Background: Laminin (LM), the major glycoprotein component of basement membranes is expressed as multiple isoforms in a developmentally regulated and tissue-specific manner. LM alpha4 has a limited tissue distribution and is highly expressed in the developing glomerulus. In the present study, we investigate the in vivo and in vitro expression and function of LM alpha4 in the glomerulus.

Methods: LM alpha4 expression was examined by Northern blot, reverse transcription polymerase chain reaction (RT-PCR), Western blot, and immunofluorescence microscopy. Mesangial cells (MC) were plated on purified LM-1, LM-2, and LM-8/9. Immunofluorescence microscopy was performed to examine the cellular phenotypes induced by LM-1 and LM-8/9. A modified Boyden chamber method was used to assess laminin participation in platelet-derived growth factor (PDGF)-stimulated migration.

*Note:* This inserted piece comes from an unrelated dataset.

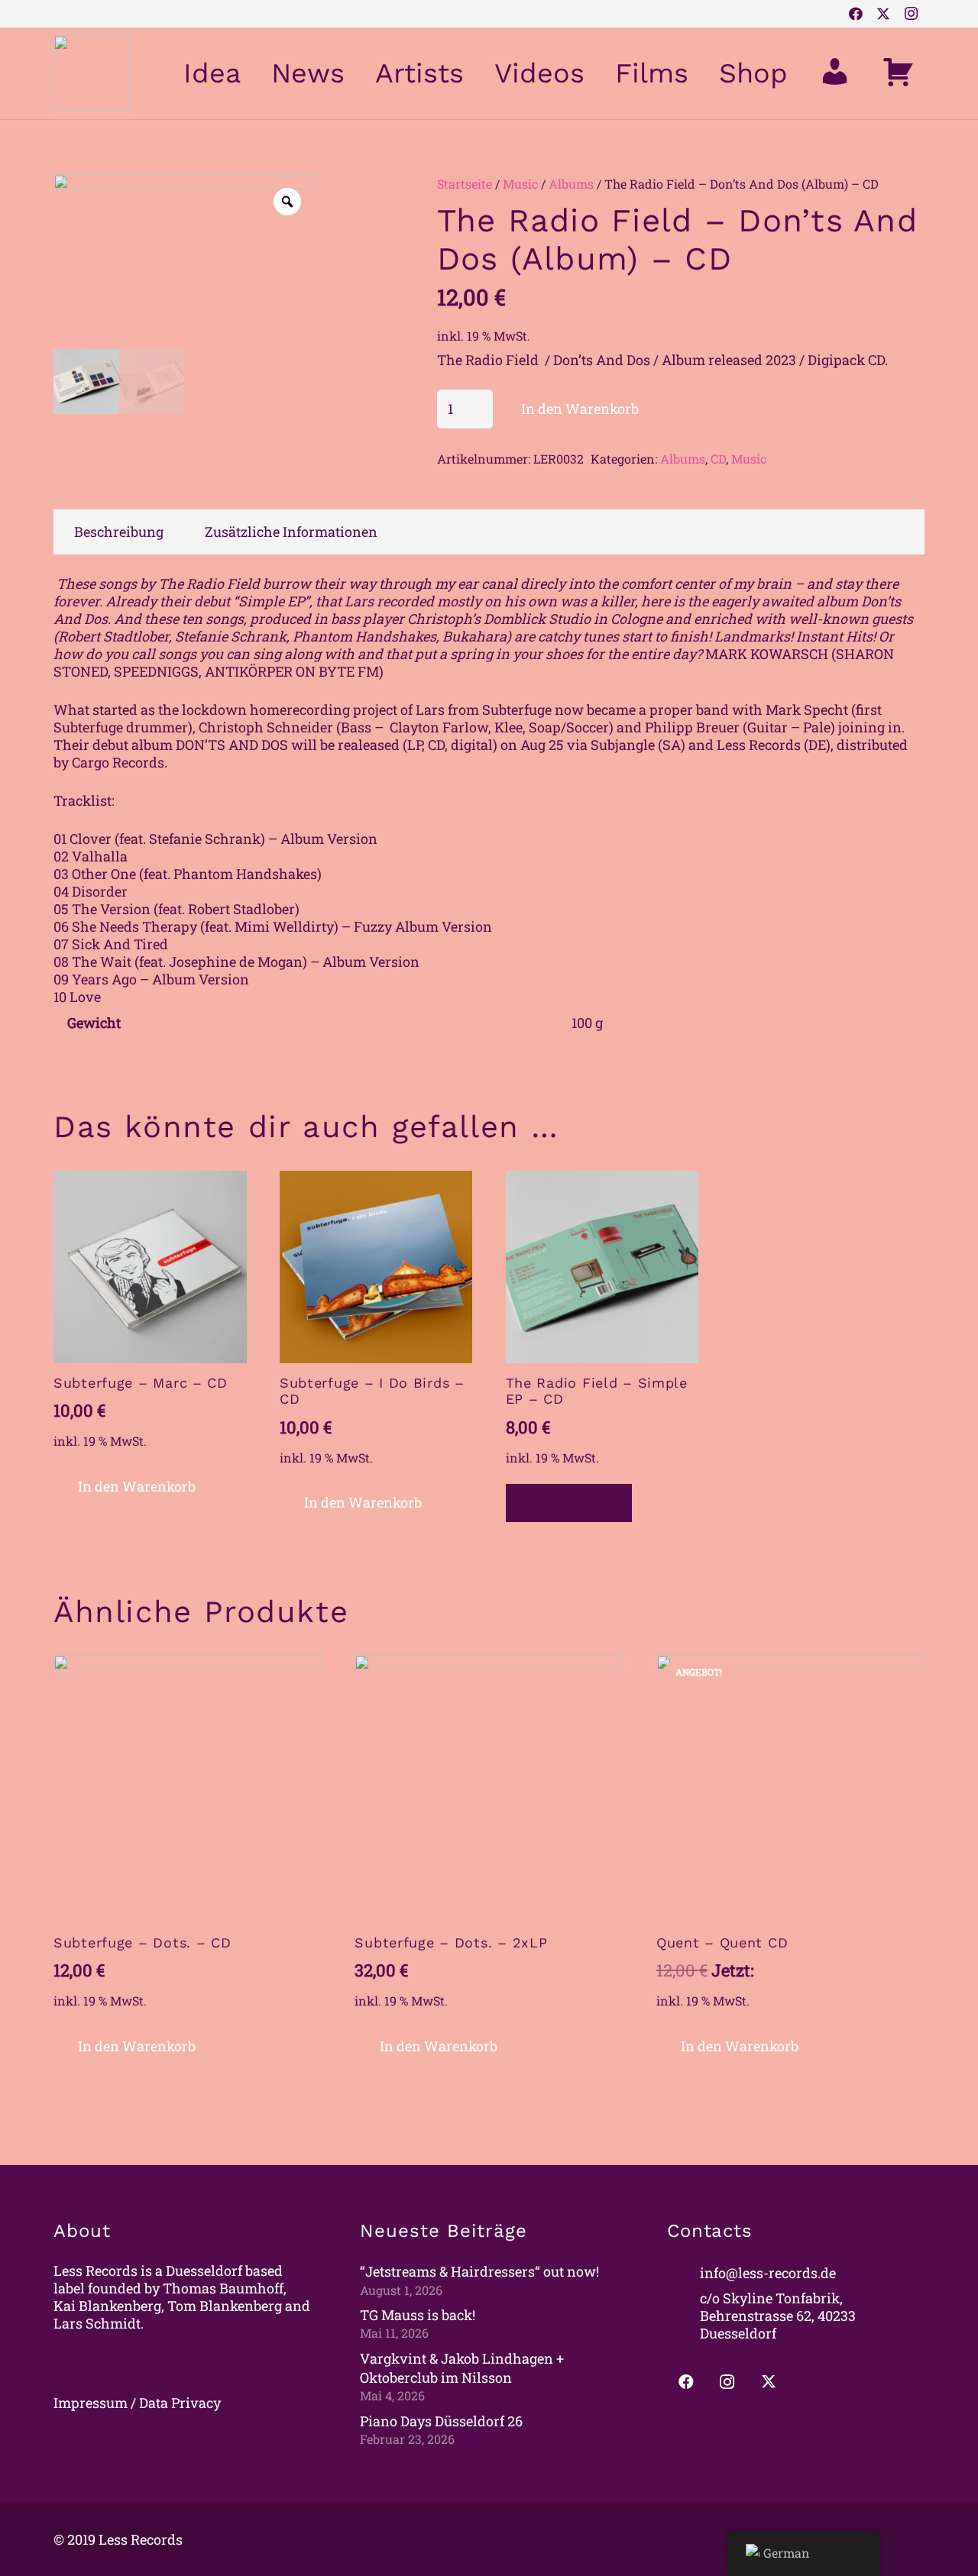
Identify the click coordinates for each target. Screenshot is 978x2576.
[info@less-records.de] (683, 2273)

Results: mRNA for LMalpha4 is expressed in cultured rat MC, and isolated rat and mouse glomeruli, but not in cultured rat glomerular epithelial cells or glomerular endothelial cells. Using antibodies specific for LM alpha4, a 240 kD band was detected in MC extract and a slightly smaller band was identified in extracted rat glomeruli. Purified LM-8/9 had MC adhesive activity comparable to LM-1 and LM-2. MC attached to LM-8/9 exhibited a unique phenotype. In contrast to LM-1, attachment of MC to LM-8/9 produced a highly arborized cell morphology with significantly reduced formation of focal contacts or stress fibers. LM alpha4 is utilized by MC during PDGF-stimulated migration.

Conclusion: LM alpha4 is synthesized by MC and persists in the mature glomerulus. LM-8/9 stimulates a unique cellular morphology, and they are utilized in PDGF-induced migration. These factors suggest that LM alpha4 plays an important role in MC differentiation and in the maintenance of MC phenotype.